I closed my eyes. Her hands were firm, yet gentle. She hummed a quiet melody, deep, throbbing in her throat. When I woke up, much later, there was no soreness in the burn. She was gone. And so was a lot of the day. I wondered if it could be my last day. Again I tried to taste fear and this time a little came, metallic in my throat, a cold hollowness in my belly.
A sound began to intrude. I could barely hear it. A thin mewling, like the sound a kitten makes. It seemed to come from the direction of the door. I walked to the door and listened. It came from right outside the door. I pulled the door open. Adela sat on her heels, her hands covering her face. The sound came from her.
“What is it?”
She glanced up at me through stained eyes. “Ai,” she said softly. “Ai.” It was the cry of pain and grief too great to be born.
“Come in here.”
She came obediently. I closed the door. “Now tell me.”
Her face became an Indio mask. She shook her head.
“No good to tell you, señor.”
“Maybe I can help you. I’d like to help you.”
Her eyes went naked for a moment and then filled with tears again. “Not me. It is you to be helped.”
“Why? How?”
She took my hand and pulled me over toward a chair.

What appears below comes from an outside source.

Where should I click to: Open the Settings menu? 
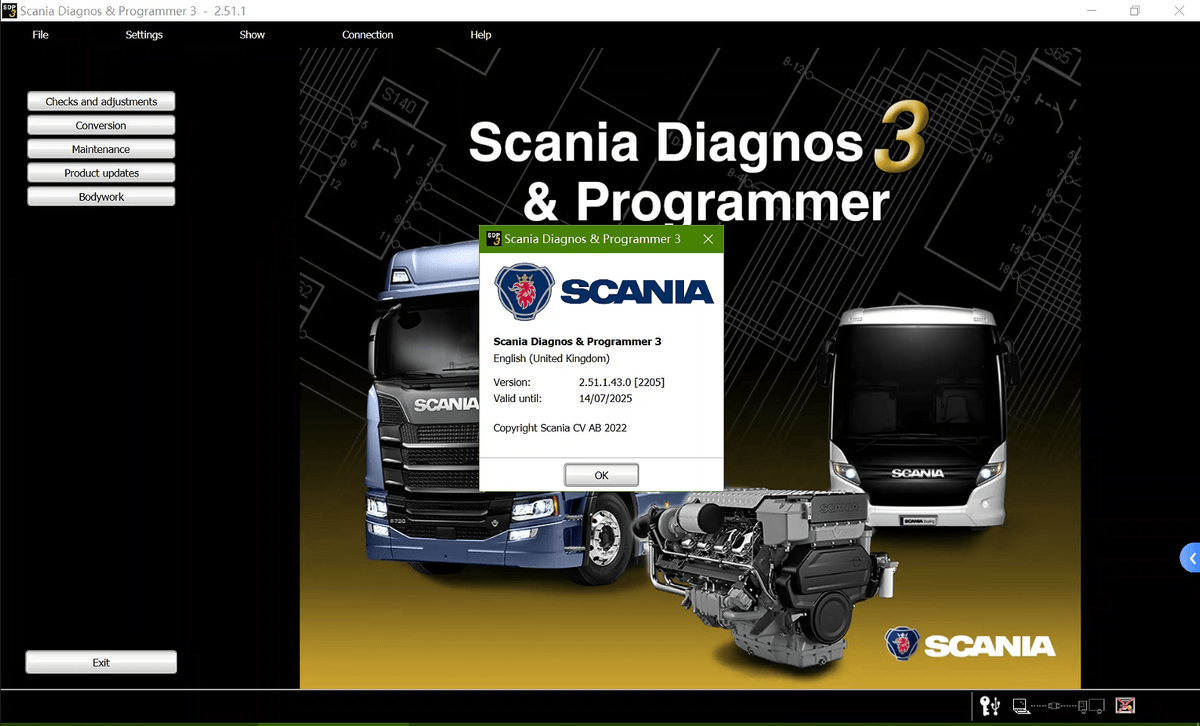coord(144,35)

“Sit.” I sat and she knelt beside the chair, still holding my hand. “In the kitchen, cook told me you are going. Tonight. I do not know where. I am wishing to know. I do not know why. You are not like anybody I know. So I say I will find out.” She pointed. “A boat is out there to take you. I know that. A captain is here. A bad man. And a man of my people who works for him. His name is Joaquín. A silly man. A stupid man.” Her voice was growing more tense and her two hands were tight on mine. “I find Joaquín and I make the eyes. I tease him. I tell him he is strong and I am a poor stupid village girl. All to find out where you go tonight. Because I think maybe I go there too, one day. He laughs. I let him kiss me, a little, and he smells of the fish. I tell him he is wise. Then he tells me he comes back. He says an anchor makes him rich, maybe as much as a thousand pesos. He blinks his eyes and rolls them. I do not understand. And then he takes me to a quiet place. He whispers that tonight they teach a fool
norteamericano
to swim. And the
norteamericano
swims with an anchor tied to his feet, and when he does not come up, too bad, they must keep his money. Ah, señor, it is you for this teaching to swim.”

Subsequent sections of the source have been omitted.